La oportuna intervención de Juan Pablo II, a través del cardenal Samoré, impidió la locura fratricida, pero a Menéndez le quedaba resto para seguir haciendo de las suyas. Al llegar la hora de la sucesión de Videla, supuso que tenía méritos ganados para encabezar el Ejército y se postuló para el cargo. Si los marinos se oponían, “les pintaría los barcos de verde” (el color de las fuerzas de tierra.) Al ser designado Viola, se puso a la cabeza de una rebelión interna. El señor de La Perla cordobesa que se había quedado con las ganas de mear en el Pacífico después de fotografiarse con gesto de Rommel sudamericano mirando la cordillera, estaba indignado. La frustración de la guerra contra Chile, la humillante visita de los observadores de la OEA y la inminente liberación de Timerman y Cámpora, lo ponían fuera de sí. Aunque tal vez lo afectara más el triunfo de Videla y Viola en la interna del Ejército. El segundo ya había reemplazado al primero en el Comando en Jefe del arma, frustrando las expectativas del Cachorro, y todo indicaba que éste dejaría el mando del III Cuerpo para pasar a un plácido retiro.

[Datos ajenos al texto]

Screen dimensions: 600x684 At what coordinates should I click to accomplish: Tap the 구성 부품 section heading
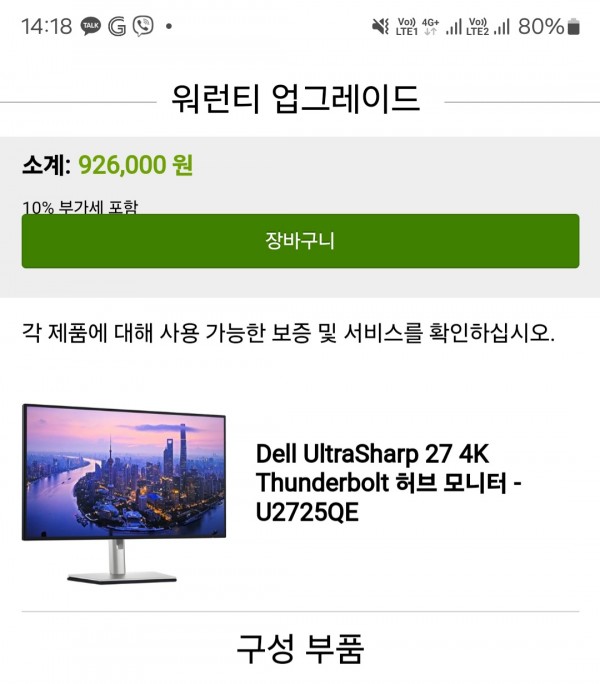300,648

El 28 de septiembre, no pudo más y, con la compañía de su segundo comandante, el general Maradona, se pronunció exigiendo el retiro de Viola. Pero el Comandante en Jefe había calculado ya cuántos soldados tenía y con cuantos contaba su enemigo, y procedió a destituirlo. Atrincherado en Jesús María, Menéndez amenazó con una resistencia heroica, pero poco a poco fue comprobando que los regimientos se iban plegando a las órdenes de Viola. Es cierto que el rebelde contaba con el cuerpo de Ejército desplegado por el noroeste del país, pero ya no estaba en Rosario su amigo Díaz Bessone, y Suárez Mason se mostró extremadamente disciplinado Cuando el mundo entero temblaba ante el fragor inminente de la lucha, Menéndez hizo las mismas cuentas que Viola y, como lo indicaba la tradición familiar, se rindió.

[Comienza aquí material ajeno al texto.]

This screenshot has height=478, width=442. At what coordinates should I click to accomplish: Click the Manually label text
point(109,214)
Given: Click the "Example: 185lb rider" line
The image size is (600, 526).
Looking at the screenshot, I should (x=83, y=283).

Al general derrotado le correspondía una pena, según el Código Penal, de 10 a 25 años de prisión. Si se aplicaba la justicia militar, podía corresponderle el fusilamiento, y si se aplicaban las normas de la dictadura podía terminar en un campo de concentración. Pero Menéndez era propia tropa, no subversivo. Su condena fue el pase a retiro y la aplicación de 60 días de arresto.
Otro general de la familia, Mario Benjamín, se rendiría en Malvinas en 1982, contestando la pregunta de Fidel Castro a Costa Méndez: qué clase de general era Menéndez, a lo que Costa Méndez respondió vaguedades. Pero su interlocutor aclaró de inmediato el sentido de su interpelación: “Lo que pregunto es si Menéndez es un general que pelea o es de los que se rinden.”
Después vino la restauración constitucional. En tiempos de Alfonsín tuvo arrestos para enfrentar, cuchillo en mano, una pequeña multitud que lo insultaba al salir de una declaración periodística. Siguió la indagación judicial, el indulto de Menem y la restauración de Justicia desde 2003. El tiempo que le quedaba –hasta cumplir 90 años- alcanzó para una docena de condenas a cadena perpetua.